This is a guest post by Nadia Maccabee-Ryaboy, mother and 2nd year medical student.
Whether it’s the counting song “echad mi yodea,” a song that would make Sesame’s Count von Count proud, or “dai dai enu” a song so annoyingly redundant (almost as bad as “100 bottles of beer on the wall”…) that my 2-year-old loves singing the chorus for anyone who will listen, the songs of Passover are what I remember most from seders growing up.
That, and the food, of course.
So, you can imagine my excitement when I saw that the PJ Library had mailed me the book and accompanying CD for Rabbi Joe Black’s “Afikomen Mambo” – a cute illustrated book about kids looking for the afikomen set to a catchy tune. But would my daughter like it? Like it? This book-CD combo is now as beloved to her as jumping in puddles and blowing bubbles in the bath!

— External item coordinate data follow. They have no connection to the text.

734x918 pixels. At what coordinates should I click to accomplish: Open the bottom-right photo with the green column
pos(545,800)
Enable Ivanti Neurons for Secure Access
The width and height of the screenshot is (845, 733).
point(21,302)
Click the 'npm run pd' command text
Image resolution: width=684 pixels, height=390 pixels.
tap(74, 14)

If we leave the book laying around and Maya sees it, she’ll come up to me and beg “Afikomen Ma-mo!” until I put the CD on, at which point she’ll sit herself down and page through the accompanying book on her own, wiggling her shoulders in time.
Soon enough, Passover will be transformed from a Holiday about music and mud-like apple-mush to a Holiday where I will advise Maya to think about our history of persecution and those currently enslaved in the world, but until then- – let’s ma-mo!